Breach therefore results in injury. If the first feature of the statute be given effect according to its words, insurers may defend on any breach of condition; their situation in that regard is precisely as if the statute had not been enacted, and the statute itself is perfectly meaningless. The effect of the holding of the majority opinion in the Lagden Case is to wipe out the first feature of the statute and to give full effect to the second, thus saving part of the statute. This is shown by the following quotation from the majority opinion:
"The plaintiff, by introducing the policy and showing his loss, makes a prima facie case, which entitles him to recover in the absence of proof of a breach of the contract. The burden is then upon the defendant to show that the policy has been avoided by a breach of its conditions. In order to make that defense effective, it is necessary to further show some connection between the loss and the breach of the condition, and this burden would seem to properly rest upon the defendant."
Therefore, that breach be available in defense there must be a causal relation between the breach and the loss. This holding was followed in the case at bar. See cases cited in main opinion.
It is suggested that we now overrule those cases and construe the word "injured" as used in the *570 statute to mean "damaged" and further construe damages to mean measurable financial loss. We are not moved so to do, especially in view of the fact that the legislature in 1921 re-enacted the statute in the exact words of the statute of 1911 having before it the construction by the court in theLagden Case.

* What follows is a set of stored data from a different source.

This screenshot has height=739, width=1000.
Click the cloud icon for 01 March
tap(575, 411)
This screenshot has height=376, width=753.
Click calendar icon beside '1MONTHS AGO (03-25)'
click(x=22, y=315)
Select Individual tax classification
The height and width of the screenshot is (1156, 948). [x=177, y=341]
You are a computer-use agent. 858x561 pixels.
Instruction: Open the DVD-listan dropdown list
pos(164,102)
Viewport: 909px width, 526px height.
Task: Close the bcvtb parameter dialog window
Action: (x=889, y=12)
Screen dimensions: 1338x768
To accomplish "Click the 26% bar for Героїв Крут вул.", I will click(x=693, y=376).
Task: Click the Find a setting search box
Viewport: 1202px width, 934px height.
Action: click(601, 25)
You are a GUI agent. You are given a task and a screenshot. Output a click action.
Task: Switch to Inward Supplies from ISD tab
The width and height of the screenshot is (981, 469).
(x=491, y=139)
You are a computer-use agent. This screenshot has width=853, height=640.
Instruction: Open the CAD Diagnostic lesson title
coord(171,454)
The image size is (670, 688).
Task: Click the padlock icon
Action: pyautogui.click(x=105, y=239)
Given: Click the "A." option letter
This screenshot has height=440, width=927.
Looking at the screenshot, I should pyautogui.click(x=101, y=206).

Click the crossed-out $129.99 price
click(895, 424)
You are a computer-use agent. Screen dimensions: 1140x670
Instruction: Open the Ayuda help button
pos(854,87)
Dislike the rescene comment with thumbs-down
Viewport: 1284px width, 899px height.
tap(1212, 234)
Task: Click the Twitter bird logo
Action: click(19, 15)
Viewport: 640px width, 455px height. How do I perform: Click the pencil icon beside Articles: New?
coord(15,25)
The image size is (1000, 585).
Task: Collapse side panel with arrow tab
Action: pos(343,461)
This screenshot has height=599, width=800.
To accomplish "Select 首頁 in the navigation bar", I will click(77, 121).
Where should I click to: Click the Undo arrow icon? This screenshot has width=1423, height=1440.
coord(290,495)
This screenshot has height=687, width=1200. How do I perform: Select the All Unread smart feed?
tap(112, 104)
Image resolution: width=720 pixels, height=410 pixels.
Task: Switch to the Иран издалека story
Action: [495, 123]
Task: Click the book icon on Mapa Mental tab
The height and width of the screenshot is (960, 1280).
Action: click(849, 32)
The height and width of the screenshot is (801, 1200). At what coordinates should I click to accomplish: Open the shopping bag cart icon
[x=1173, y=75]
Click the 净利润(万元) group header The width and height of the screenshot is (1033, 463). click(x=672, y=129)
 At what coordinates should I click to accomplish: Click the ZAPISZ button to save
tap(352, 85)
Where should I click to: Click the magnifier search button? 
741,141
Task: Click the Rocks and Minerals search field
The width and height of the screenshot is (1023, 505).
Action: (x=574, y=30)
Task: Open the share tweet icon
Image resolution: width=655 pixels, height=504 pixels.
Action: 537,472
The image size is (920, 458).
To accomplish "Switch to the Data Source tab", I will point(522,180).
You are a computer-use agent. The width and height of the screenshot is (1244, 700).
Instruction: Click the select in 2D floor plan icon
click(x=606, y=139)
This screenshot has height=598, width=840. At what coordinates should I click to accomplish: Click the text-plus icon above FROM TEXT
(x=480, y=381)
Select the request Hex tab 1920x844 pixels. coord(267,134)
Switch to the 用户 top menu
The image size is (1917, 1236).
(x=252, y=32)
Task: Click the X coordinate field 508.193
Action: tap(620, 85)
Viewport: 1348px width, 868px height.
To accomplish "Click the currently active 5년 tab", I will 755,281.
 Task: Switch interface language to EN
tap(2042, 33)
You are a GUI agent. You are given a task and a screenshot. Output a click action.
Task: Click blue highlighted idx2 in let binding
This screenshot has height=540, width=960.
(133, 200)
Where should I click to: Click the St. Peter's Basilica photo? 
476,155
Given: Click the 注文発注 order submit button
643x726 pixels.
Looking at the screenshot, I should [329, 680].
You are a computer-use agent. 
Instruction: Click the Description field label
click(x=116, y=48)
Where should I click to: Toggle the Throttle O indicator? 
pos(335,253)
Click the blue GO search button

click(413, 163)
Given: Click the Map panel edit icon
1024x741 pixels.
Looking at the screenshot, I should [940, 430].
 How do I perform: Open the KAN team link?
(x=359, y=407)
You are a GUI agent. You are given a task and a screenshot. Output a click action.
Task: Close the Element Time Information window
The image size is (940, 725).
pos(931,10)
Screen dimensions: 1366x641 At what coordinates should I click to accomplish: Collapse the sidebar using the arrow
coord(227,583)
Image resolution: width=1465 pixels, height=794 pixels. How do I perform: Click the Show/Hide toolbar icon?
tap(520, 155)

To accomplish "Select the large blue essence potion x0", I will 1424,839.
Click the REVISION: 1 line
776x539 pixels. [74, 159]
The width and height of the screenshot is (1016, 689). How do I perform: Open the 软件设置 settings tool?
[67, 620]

It is pointed out that the rule of such case would work great injustice in some instances. One is where in consideration of reduced rate a condition is put into the policy that insured is to maintain in good order a sprinkling system. A fire, perhaps otherwise easy to control, becomes a conflagration because of breach of the condition for sprinkler system. The breach was not the primary cause of the fire, but it was a contributing cause. Another instance, set up in like manner, is a breach of the condition against keeping naphtha, benzine, and like substances on the premises. We cannot decide the matter of contributing cause until it is before the court.
Counsel urge, too, that this legislation is novel, radical, and unwise, all of which is for the legislature, not the courts.
If the construction of the statute in the Lagden Case and in later cases is at variance with legislative purpose, it would be helpful to the courts and to our people interested in fire insurance, if the legislature, now in session, would give clear expression of its intention in this regard.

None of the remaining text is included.